By Michal Shvimer
As some may or may not know, last Sunday was Rosh Hashanah: the Jewish New Year. But the year does not simply restart with the dunk of an apple slice into honey. That would be too easy. The year truly starts after 10 days of reflection culminated in Yom Kippur, which was this Wednesday. The only reason the Hebrew school teacher in me is coming out is to provide context for the theme of the past 10 days for me, which have been forgiveness — the forgiveness of myself and the forgiveness of others.
Forgiving yourself and forgiving someone else can feel like a chicken and egg argument — what goes first, what comes next, how do I start, etc.
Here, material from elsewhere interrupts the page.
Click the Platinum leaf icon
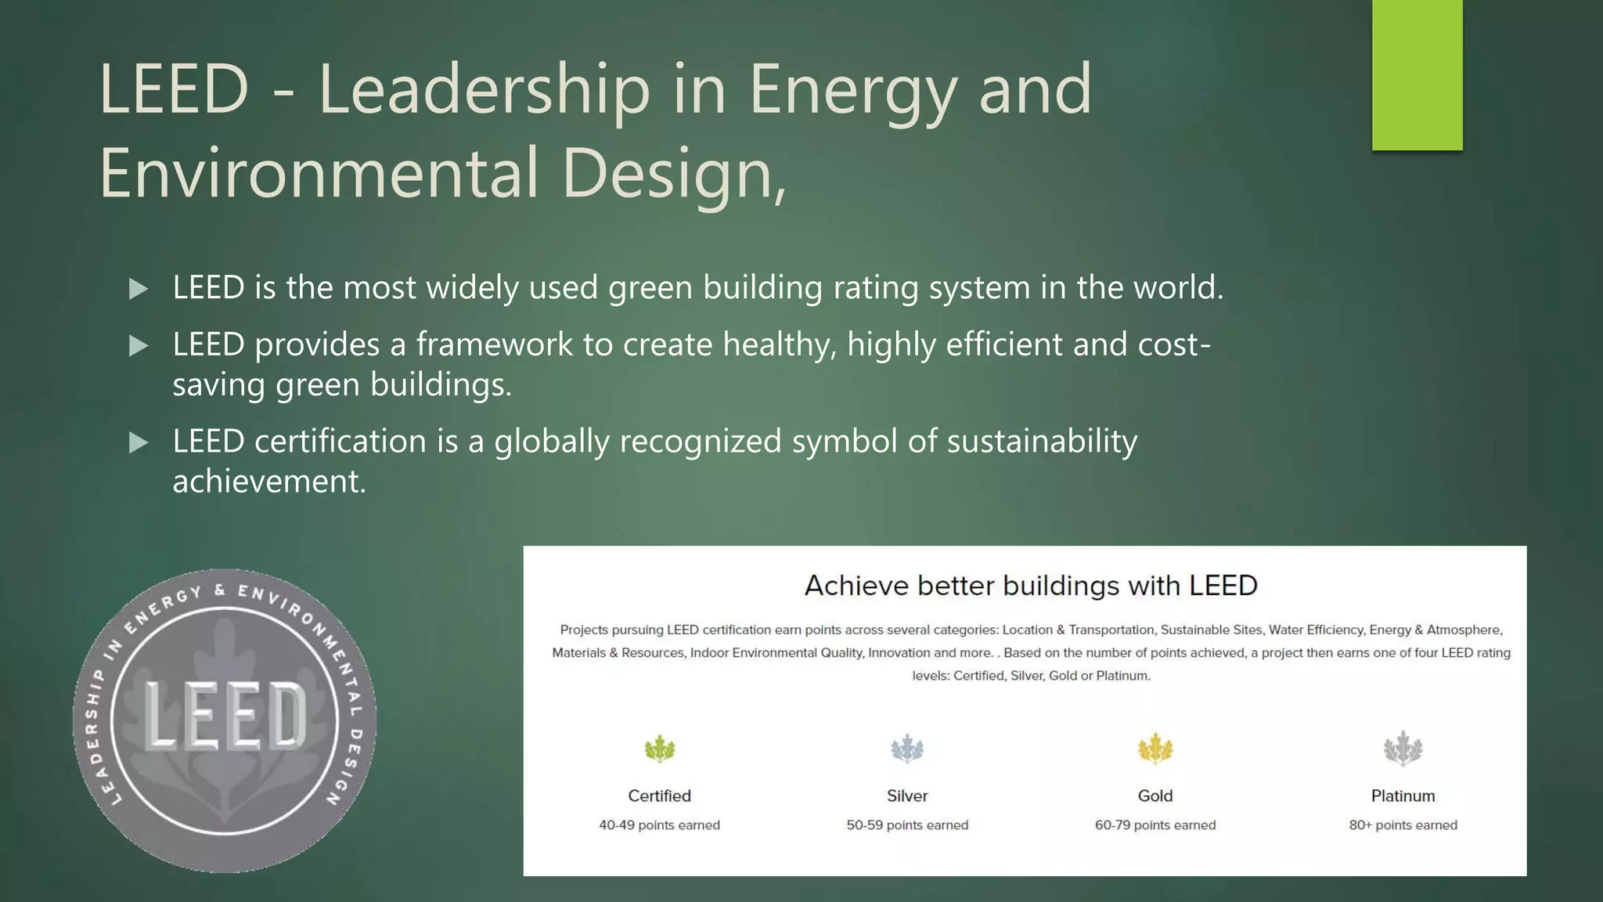 (1402, 749)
But in reality, both kinds of forgiveness are reinforced by each other, and each is necessary for the success of the other.
The Jewish holidays suggests that there are three levels of forgiving yourself: a surface-level forgiveness that is easy and basic to do, a forgiveness of the heart in which you forgive what truly hurt you and then complete atonement, which is a kind of spiritual forgiveness between you and G-D, or goddess or whatever you believe in.
Despite my best efforts, of which there were honestly few, I couldn’t get past the superficial first layer of forgiveness. Each day, I would forgive myself for not working out or not finishing a homework assignment — things that I had really forgiven myself for before I even did them.
I realized that I was scared to forgive myself for anything I was actually harboring because I was worried I wouldn’t have forgiveness for myself. Forgiveness for oneself is much harder to conjure than forgiveness for someone else.
Fortunately, forgiveness is not exclusive to Yom Kippur. It is vital to our general contentment in ourselves and our relationships with others. If I couldn’t fully forgive or atone myself, it is because I was gathering the tools I needed to do so, which can often feel harder than the act itself.
We put a lot of pressure on forgiveness. We idealize it as this practice that can salvage our relationships and friendships and restore them to their original state. That isn’t fair to ask of forgiveness, or of people. What forgiveness really offers is an opportunity to acknowledge someone’s humanness as being as flawed as our own.
By recognizing this humanness, we can respect someone’s inherent human value, regardless of their relation to us. Forgiveness does not guarantee a fresh start, but it does guarantee an establishment of respect, merely on the foundation that people make mistakes and feel hurt.
As we respect someone else’s human value, it is important that we also grant it to ourselves.